The natural progression of the Dutch Church in Albany, as we think of it today, was from the old church at the foot of State Street to the building on North Pearl known as First Church in Albany. But there was a second Dutch Reformed congregation as Albany grew, and it built this edifice on Beaver Street, probably near the corner of Green, in 1806. The site was adjacent to the old cemetery on Beaver Street, which continued in use until the Albany Rural Cemetery was opened in 1841. At that time many of the graves were moved to the new cemetery, and the land was redeveloped. But even that early, there was a somewhat casual attitude toward the final resting places of our ancestors, as Joel Munsell noted in a news item he reprinted from 1836 in the “Annals of Albany:”
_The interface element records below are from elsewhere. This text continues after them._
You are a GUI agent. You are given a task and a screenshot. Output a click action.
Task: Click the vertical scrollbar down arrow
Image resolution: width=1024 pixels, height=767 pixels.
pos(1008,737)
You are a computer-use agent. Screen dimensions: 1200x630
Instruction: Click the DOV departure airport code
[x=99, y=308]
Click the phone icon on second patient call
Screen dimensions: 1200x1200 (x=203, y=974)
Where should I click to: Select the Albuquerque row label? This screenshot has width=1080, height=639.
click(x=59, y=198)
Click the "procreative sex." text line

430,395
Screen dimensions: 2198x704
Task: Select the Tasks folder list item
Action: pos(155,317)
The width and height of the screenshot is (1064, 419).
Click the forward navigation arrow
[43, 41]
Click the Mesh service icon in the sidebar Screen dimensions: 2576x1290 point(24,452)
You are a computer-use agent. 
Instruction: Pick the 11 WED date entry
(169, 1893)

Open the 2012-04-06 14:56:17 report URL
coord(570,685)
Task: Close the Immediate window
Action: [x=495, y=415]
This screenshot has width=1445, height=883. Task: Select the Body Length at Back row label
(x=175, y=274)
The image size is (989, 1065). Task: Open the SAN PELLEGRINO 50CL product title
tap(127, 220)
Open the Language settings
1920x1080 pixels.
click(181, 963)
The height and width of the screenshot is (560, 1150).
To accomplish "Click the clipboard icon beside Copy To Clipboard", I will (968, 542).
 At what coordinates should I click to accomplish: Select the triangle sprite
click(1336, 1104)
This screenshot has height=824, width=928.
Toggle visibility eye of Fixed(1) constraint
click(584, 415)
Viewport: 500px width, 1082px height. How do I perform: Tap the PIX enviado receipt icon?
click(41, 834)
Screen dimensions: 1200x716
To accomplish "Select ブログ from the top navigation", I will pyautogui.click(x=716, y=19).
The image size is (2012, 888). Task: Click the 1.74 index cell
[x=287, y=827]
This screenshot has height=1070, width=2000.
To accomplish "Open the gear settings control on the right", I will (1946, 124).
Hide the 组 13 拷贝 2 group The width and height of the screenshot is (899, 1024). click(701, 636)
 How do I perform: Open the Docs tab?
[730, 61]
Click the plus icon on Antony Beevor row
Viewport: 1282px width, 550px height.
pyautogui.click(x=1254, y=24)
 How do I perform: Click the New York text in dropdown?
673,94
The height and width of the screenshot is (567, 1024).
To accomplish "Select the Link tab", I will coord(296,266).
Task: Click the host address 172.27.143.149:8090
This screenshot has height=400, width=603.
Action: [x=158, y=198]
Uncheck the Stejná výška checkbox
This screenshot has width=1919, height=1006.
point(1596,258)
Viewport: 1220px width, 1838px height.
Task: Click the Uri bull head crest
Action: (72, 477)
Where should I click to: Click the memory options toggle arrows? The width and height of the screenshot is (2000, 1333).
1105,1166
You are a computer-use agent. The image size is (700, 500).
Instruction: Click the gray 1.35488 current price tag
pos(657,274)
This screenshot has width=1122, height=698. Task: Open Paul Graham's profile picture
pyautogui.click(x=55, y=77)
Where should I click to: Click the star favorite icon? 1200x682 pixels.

“In digging to make improvements in the north area of the Second Dutch church on Beaver street, a number of grave stones were thrown out, among which were the two following, the first being that of the second mayor of the city. . . .”
The inscriptions, if not the stones themselves (“thrown out”!!) were preserved:
“Here lies the body of John Abeel who departed this life ye 28 day of Jan’y, 1711, and in the 44 year of his age.
Dient begin van wel te leven
Uyt den Hemel was gegeven
Gingh der weer den Hemel waert
Storf maer verliet de aert.”
“Here lies the body of Jeremiah Field, deceased Oct. 16, 1762, aged 32 years.”
It was used as a church until 1881, after which it was remodeled (and perhaps joined to another building) to form a large building for the James B. Lyons printing company.